Riya, a free image-sharing and -searching web site specializing in facial recognition, has released a Mac-compatible version of its image-upload utility.
According to Riya CEO Munjal Shah, the site is intended to make tagging of personal photos easier by using facial-recognition technology to identify the people who appear in your photos. After a training process, Riya automatically scans and recognizes faces in the images you upload to the service.
Shah said the delay in releasing a Mac version of the Riya Uploader available was largely due to poor performance on PowerPC-based Macs. The just-released uploader will run on both PowerPC-based and Intel-based Macs, but Shah said it runs much better on Macs running Intel-based processors.

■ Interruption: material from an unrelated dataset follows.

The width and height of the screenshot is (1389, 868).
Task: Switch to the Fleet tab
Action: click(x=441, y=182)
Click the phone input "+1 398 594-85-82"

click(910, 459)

The Riya Uploader requires processor power because it doesn’t just upload images, but scans them in advance in or to identify any faces. The location of the faces is then relayed to Riya’s server, which then uses facial-recognition technology to identify those faces.
Riya has also announced that the company’s Web site will be updated to become a “web-wide public visual search engine that uses face and image similarity to search the Web.” That new version of the site will allow users to search the Web for images that have similarities to images they specify.
In addition, the company provides an application programming interface (API) that lets software developers take advantage of Riya’s face-recognition technology. Shah told Macworld that he hoped an enterprising developer would, for example, use the API to write add-ons for programs such as iPhoto to upload images to Riya and use the results to automatically add keywords to photos, eliminating the need to manually apply keywords to those images.